→ 原文
+ + + +

長官時代の功績は色々とあると思いますが、私の印象に残っているのは、通信回線(光回線)の導入を加速したこと、インターネット博覧会を開催したことでしょうか。ISDN回線でなんとか行っていた通信を、光回線に変えて、文章だけでなく、静止画そして動画まで送れるような環境を整備したことは凄いと思います。

さて、彼の予測した平成30年ですが、資源価格高騰による世界経済危機、少子高齢化の進展、アジア諸国の成長による日本の国際的位置の低下は、予想通りと思われますが、インフレが進んでいない点、中国韓国の製造業が競争力を持っている点は少し違うと思いました。

小説で紹介されていた、パソエン(カラオケの進化版)
は近い将来出てくることを期待しました。

以下は気になったポイントです。

・日本では突飛な新薬は許可されないので、成分の配合を変えた程度の新薬を出して、高い参考薬価を認めてもらうのが一番儲かる仕事(p37)

・かつては財政赤字のみであったが、人口高齢化・工場の海外立地により貿易赤字、さらにサービス収支も赤字となる、資本収支の黒字を食いつぶす。ついに、日本中の企業の損益を合計すると赤字になる(p43)

+ + + +

→ 行一覧
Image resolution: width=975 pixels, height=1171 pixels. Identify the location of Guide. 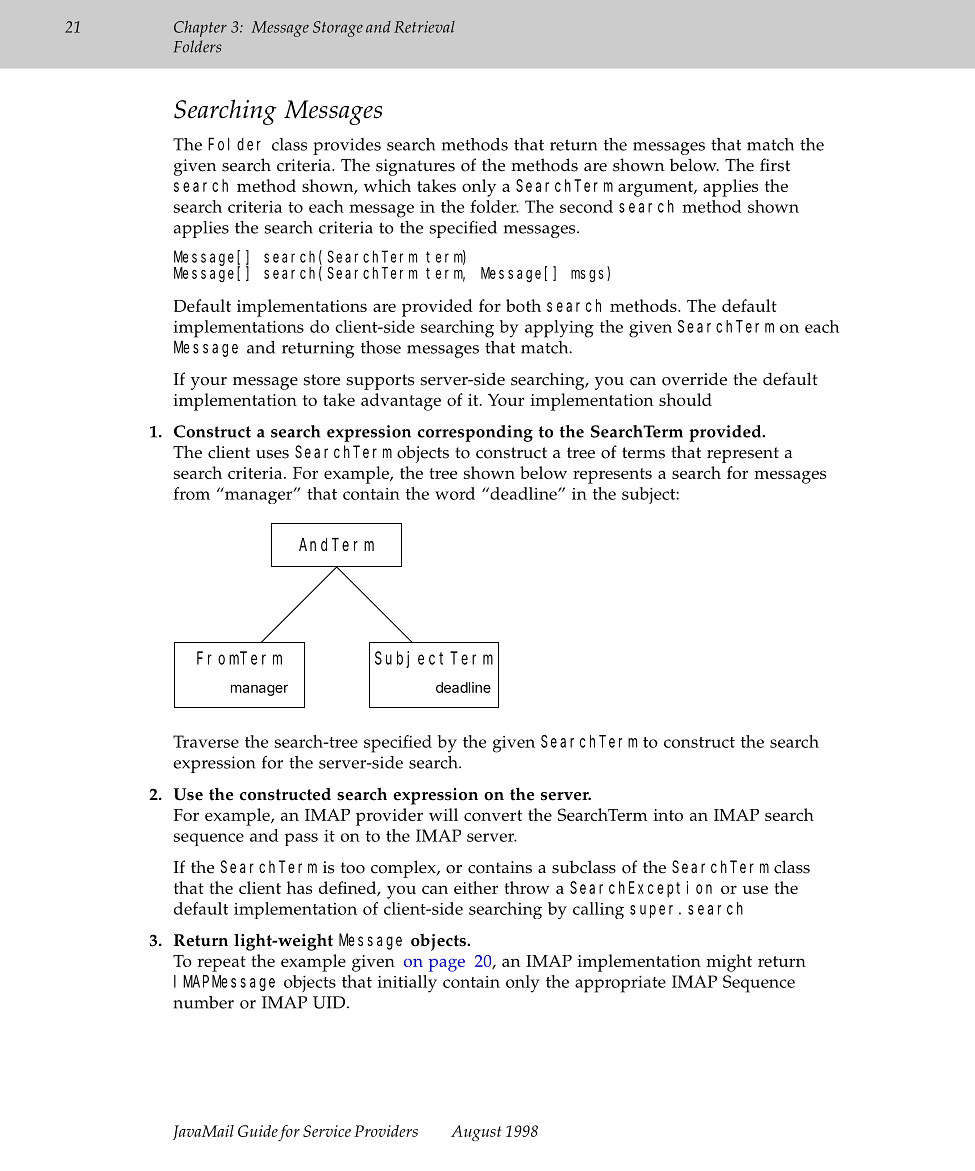
(258, 1131).
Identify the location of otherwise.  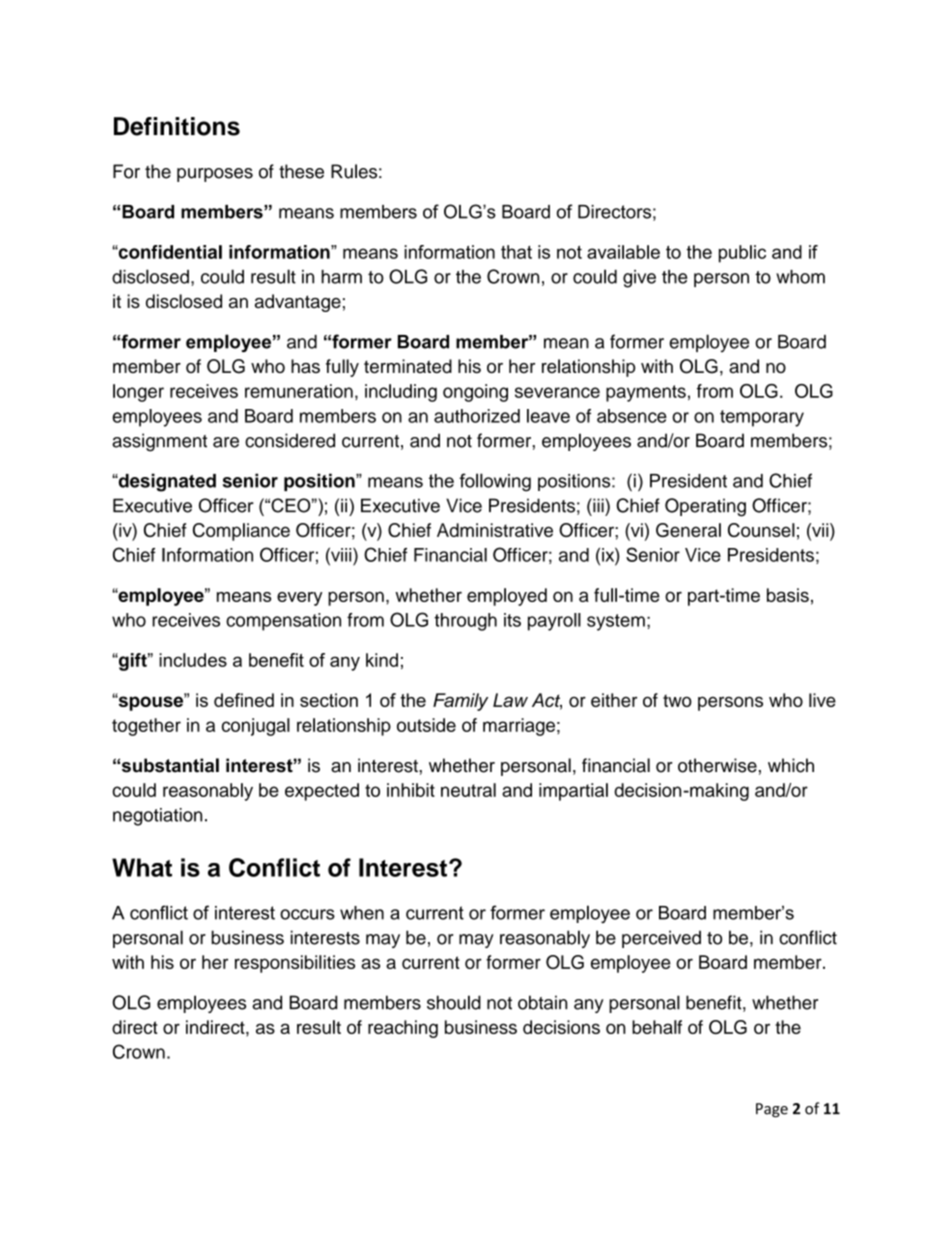
(717, 765).
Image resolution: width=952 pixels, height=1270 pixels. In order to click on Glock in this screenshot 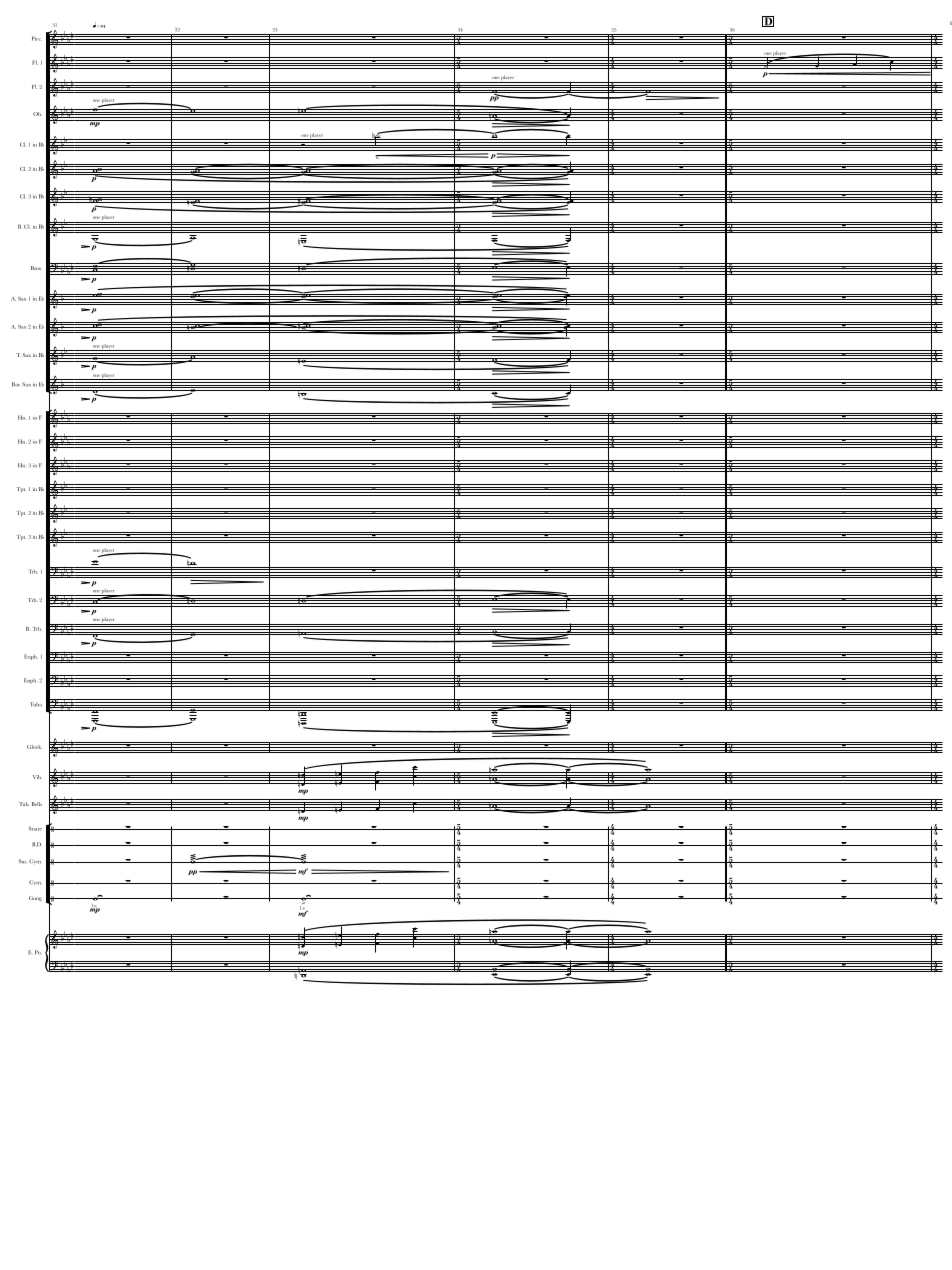, I will do `click(34, 747)`.
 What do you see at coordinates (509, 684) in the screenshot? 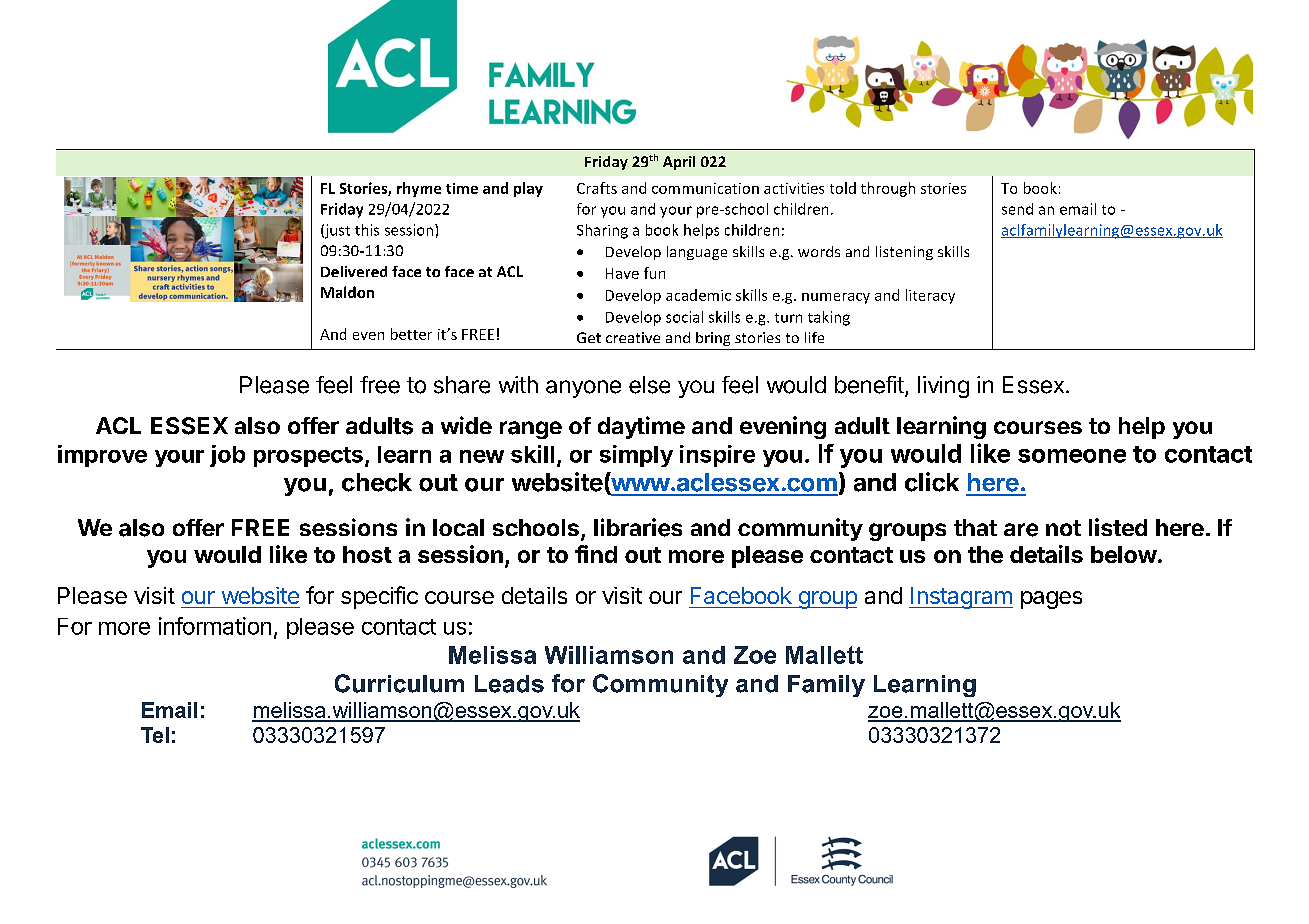
I see `Leads` at bounding box center [509, 684].
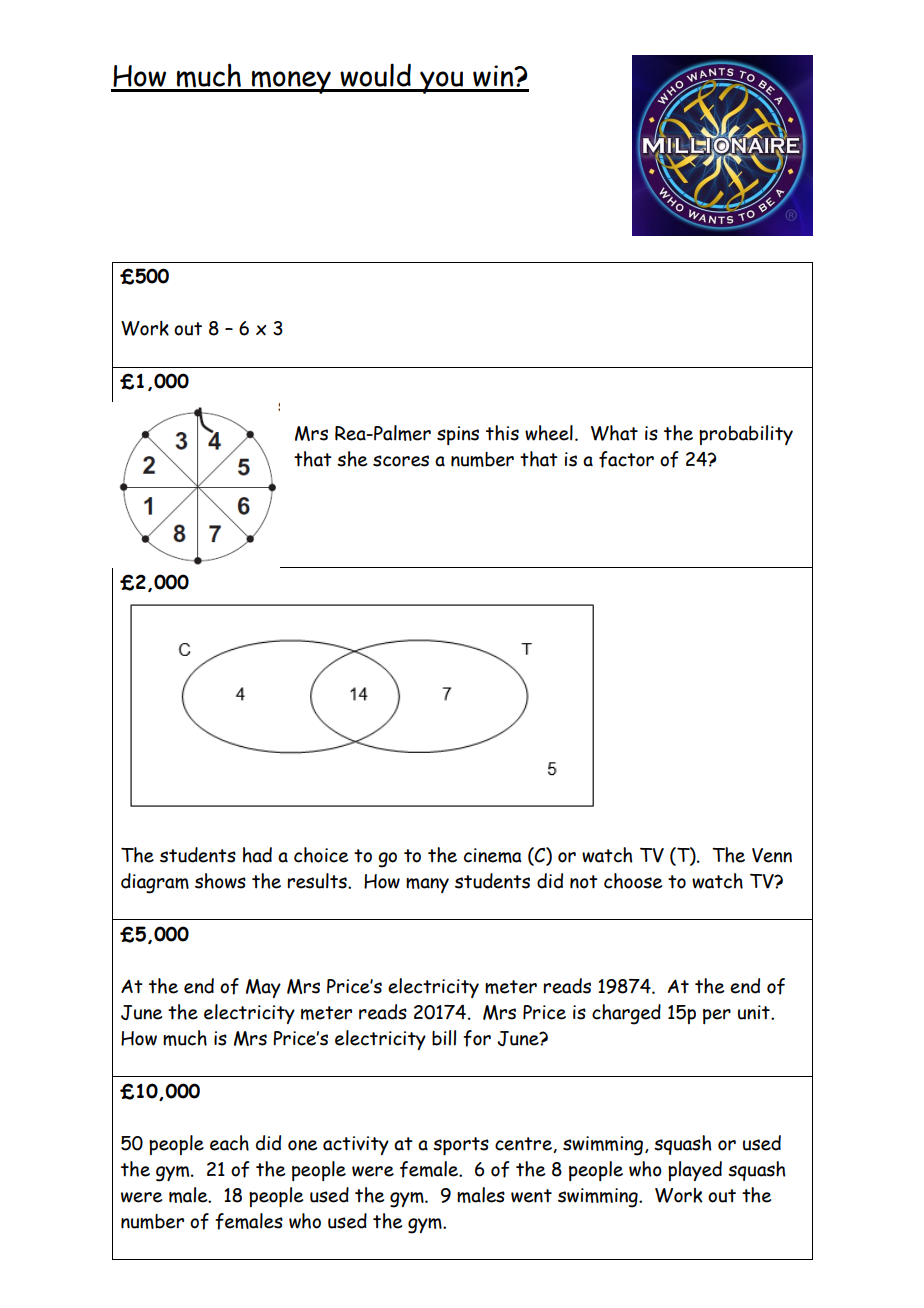 Image resolution: width=924 pixels, height=1308 pixels. Describe the element at coordinates (441, 82) in the screenshot. I see `you` at that location.
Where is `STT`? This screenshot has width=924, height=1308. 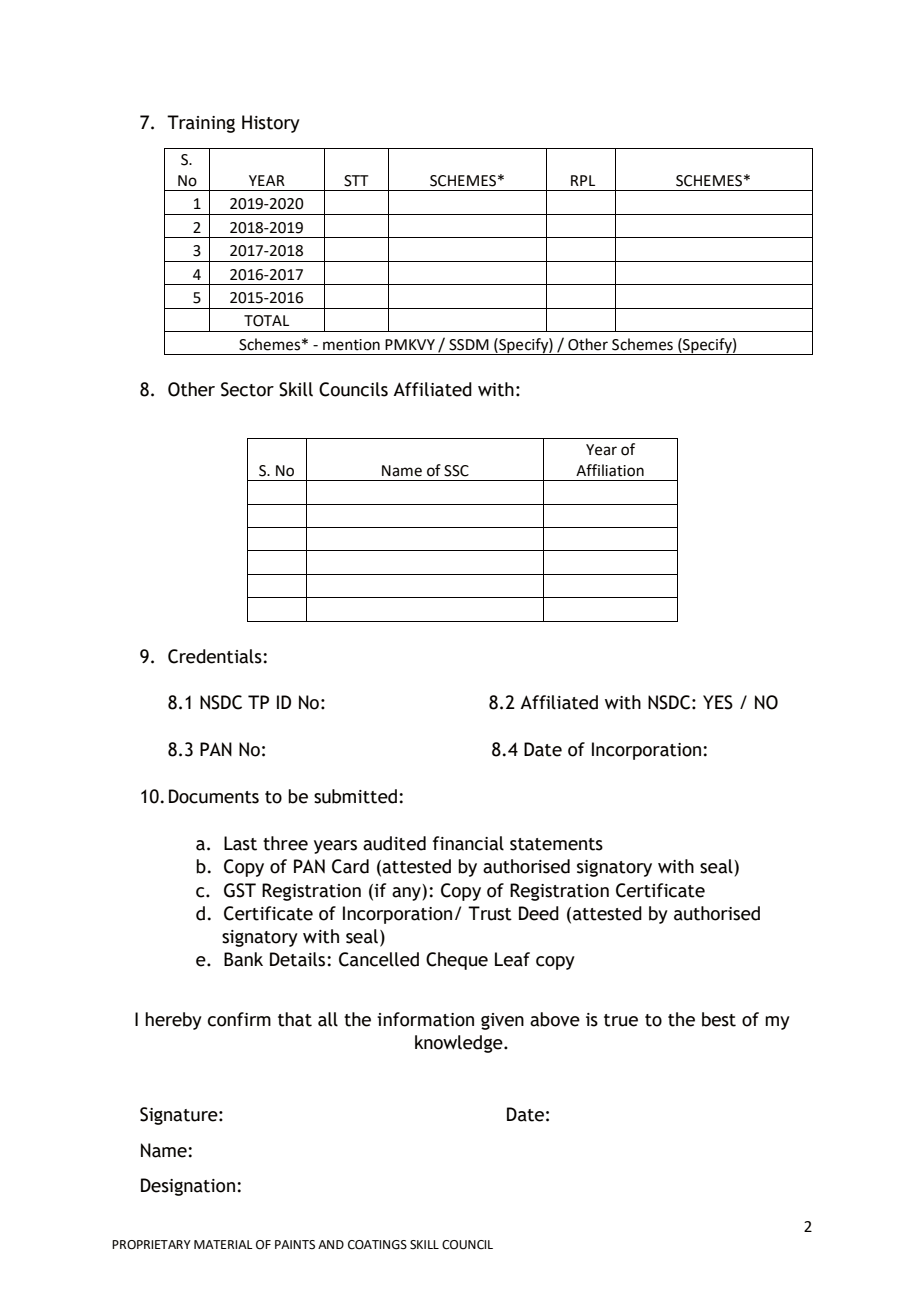
STT is located at coordinates (356, 181).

+ + + +

→ 作成内容
原文の全文を、一字一句変えずにそのまま再現してください。

→ 解答
長官時代の功績は色々とあると思いますが、私の印象に残っているのは、通信回線(光回線)の導入を加速したこと、インターネット博覧会を開催したことでしょうか。ISDN回線でなんとか行っていた通信を、光回線に変えて、文章だけでなく、静止画そして動画まで送れるような環境を整備したことは凄いと思います。

さて、彼の予測した平成30年ですが、資源価格高騰による世界経済危機、少子高齢化の進展、アジア諸国の成長による日本の国際的位置の低下は、予想通りと思われますが、インフレが進んでいない点、中国韓国の製造業が競争力を持っている点は少し違うと思いました。

小説で紹介されていた、パソエン(カラオケの進化版)
は近い将来出てくることを期待しました。

以下は気になったポイントです。

・日本では突飛な新薬は許可されないので、成分の配合を変えた程度の新薬を出して、高い参考薬価を認めてもらうのが一番儲かる仕事(p37)

・かつては財政赤字のみであったが、人口高齢化・工場の海外立地により貿易赤字、さらにサービス収支も赤字となる、資本収支の黒字を食いつぶす。ついに、日本中の企業の損益を合計すると赤字になる(p43)